While the current work did not establish the precise correlation between spatiotemporal dimensions of the TZ and impaired bolus transit, prior case reports using concomitant fluoroscopy8 have demonstrated the occurrence of impaired transit though the TZ and dysphagia in individuals with TZ zone dimensions on the order of 2 s duration and 1 cm length had they been measured using the criteria set forth in the current analysis. Similarly, although not conducted in such a way as to permit localization or measurement of the TZ, impedance studies suggest that peristaltic amplitudes of less than 20 mmHg in this region (the threshold pressure we used to establish the spatiotemporal dimensions of the TZ) are likely to be associated with impaired bolus transit. It also stands to reason that impaired transit in this region would be most profound for solid food given the greater dependency on peristalsis, especially in a recumbent posture.15,16 Furthermore, TZ pathophysiology in combination with other oesophageal motility defects may be more likely to cause symptoms.17 Although scant data are available on the topic, there is also the possibility that defects in TZ bolus transit may be amenable to specific pharmacological intervention given that tegaserod16, cisapride,18 and bethanechol19 have been shown to improve smooth muscle peristalsis and diminish TZ dimensions, with a trend towards improved bolus transit in the case of tegaserod and bethanechol.

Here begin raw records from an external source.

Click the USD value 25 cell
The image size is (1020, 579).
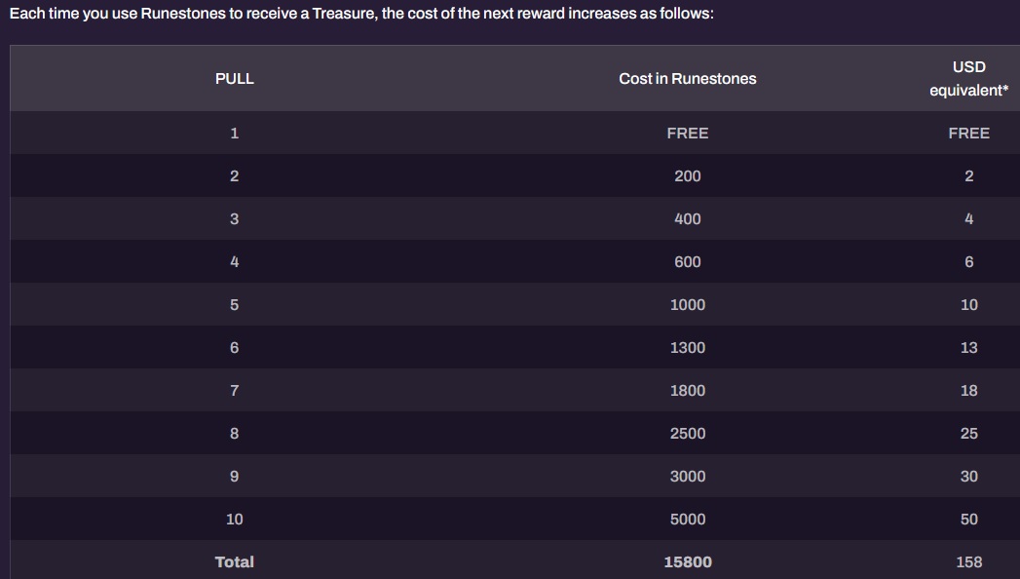[968, 434]
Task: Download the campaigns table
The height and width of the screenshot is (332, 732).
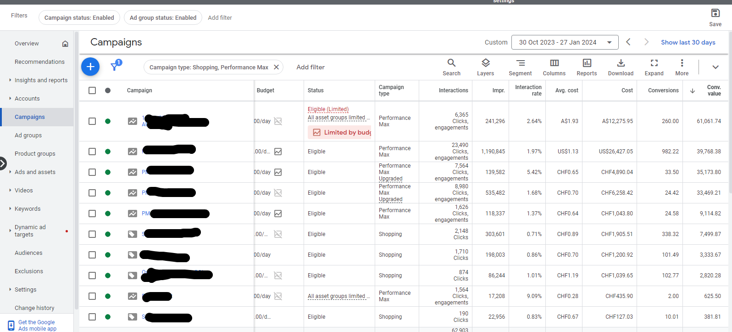Action: pos(621,67)
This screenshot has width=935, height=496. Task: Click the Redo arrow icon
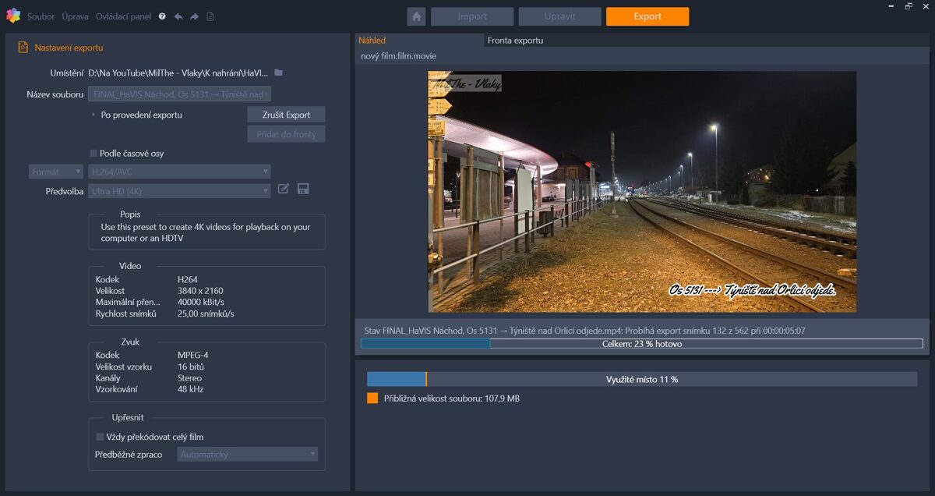[x=194, y=16]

In conclusion, we utilized highly resolved pressure topography plots of oesophageal peristalsis to develop a standardized method for quantifying the spatiotemporal dimensions of the TZ that exists between the proximal and distal oesophagus. Applying this analysis to a 400 patient series suggested that TZ defects greater than 2 cm in length and 1 s in duration were strongly associated with otherwise unexplained dysphagia, occurring in 57% of the 25 patients so identified. These findings suggest that, although not nearly as common as abnormalities of the OGJ or distal oesophagus, TZ defects represent a distinct oesophageal motility disorder that should be considered in the evaluation of unexplained dysphagia.
This work was supported by RO1 DC00646 (P. J. Kahrilas) from the Public Health Service.